There is one state, however, where a combination of fewer institutional barriers and existing health care structures could make health-care-for-all an achievable reality: Maryland.
It will take a grassroots groundswell and electoral victories, especially in next year’s governor’s race. One prominent gubernatorial candidate, former NAACP president Ben Jealous, has ardently endorsed single payer. “We have the opportunity in this state to make sure that we don’t have any more neighbors burying loved ones because they didn’t have access to health care,” Jealous said at an event where Sen. Bernie Sanders endorsed him for governor.
MARYLAND IS THE only state in America where all hospitals must charge the same rate for services to patients, regardless of what insurance they carry. There’s some variance between hospitals, but every patient in a particular hospital pays the same. Other states experience huge, seemingly random differences in hospital costs, depending on the insurer (or lack thereof).
Maryland’s Health Services Cost Review Commission has set hospital reimbursement rates for over 40 years. The state obtained a federal waiver to include Medicaid and Medicare in its all-payer system, with the goal of keeping cost increases below Medicare growth. And it’s worked, creating the lowest rate of growth in hospital costs in America.
In 2014, to prevent hospitals from making up profit margins through volume, Maryland tweaked the system, adding global budgeting. “The traditional way it worked, every hospital got a rate card,” said Joshua Sharfstein, an associate dean at Johns Hopkins’s Bloomberg School of Public Health, and a former head of Maryland’s Health Department. “Now you get a number, which is the total revenue for the year.”

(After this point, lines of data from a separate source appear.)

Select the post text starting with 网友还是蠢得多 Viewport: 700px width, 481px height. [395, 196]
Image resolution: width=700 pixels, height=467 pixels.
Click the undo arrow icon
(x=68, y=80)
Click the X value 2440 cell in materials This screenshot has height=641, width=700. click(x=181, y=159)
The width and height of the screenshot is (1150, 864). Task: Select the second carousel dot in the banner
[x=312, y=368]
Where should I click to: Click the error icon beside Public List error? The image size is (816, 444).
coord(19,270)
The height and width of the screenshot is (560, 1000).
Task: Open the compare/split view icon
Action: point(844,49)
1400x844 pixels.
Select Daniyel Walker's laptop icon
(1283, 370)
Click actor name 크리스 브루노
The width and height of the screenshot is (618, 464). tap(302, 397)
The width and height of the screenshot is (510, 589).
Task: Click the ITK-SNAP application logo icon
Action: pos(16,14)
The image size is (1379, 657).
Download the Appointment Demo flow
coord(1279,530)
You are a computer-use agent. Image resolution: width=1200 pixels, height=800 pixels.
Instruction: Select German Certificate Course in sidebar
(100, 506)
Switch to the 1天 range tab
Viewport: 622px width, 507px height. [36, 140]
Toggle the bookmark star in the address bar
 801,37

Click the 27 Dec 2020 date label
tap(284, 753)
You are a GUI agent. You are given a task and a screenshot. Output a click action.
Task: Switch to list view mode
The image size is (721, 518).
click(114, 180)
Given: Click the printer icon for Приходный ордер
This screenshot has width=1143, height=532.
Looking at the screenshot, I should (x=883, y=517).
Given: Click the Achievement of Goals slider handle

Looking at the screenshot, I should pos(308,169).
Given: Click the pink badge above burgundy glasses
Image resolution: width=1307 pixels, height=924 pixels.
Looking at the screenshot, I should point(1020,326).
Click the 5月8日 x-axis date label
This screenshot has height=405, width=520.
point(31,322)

Because the global budget doesn’t change based on the number of admissions, this creates hospital incentives toward better outcomes. “It makes the health system focused on keeping people healthy rather than just treating illnesses,” said Vincent DeMarco, president of the Maryland Citizen’s Health Initiative, a state advocacy group. That includes increased preventive treatment, using case managers to connect patients to primary care, eliminating unnecessary tests, and encouraging good health outside the hospital walls.
Three years into global budgeting, the state is “meeting or exceeding” its goals, according to a January Health Affairs study. Hospital revenue growth is well below counterparts nationwide, or the growth of Maryland’s economy. Plus, state hospitals have saved $429 million for Medicare, more in three years than it targeted for five. Most important, every state hospital (all of which are nonprofit) and every insurer in Maryland are on board with the system.
If a centralized rate-setter bands every insurer together to negotiate prices, all payer can functionally act like single payer in terms of bringing down costs. All payer reduces hospital and insurer overhead, since billing costs are known in advance. And because the Affordable Care Act caps the amountsinsurers can take in as profits, lower hospital costs should flow back to the individual in the form of smaller premiums.
This is why five countries — France, Germany, Japan, Switzerland, and The Netherlands — use all-payer rate setting as the basis for their universal health care systems. These countries have been found to control costs far better than America’s fragmented system.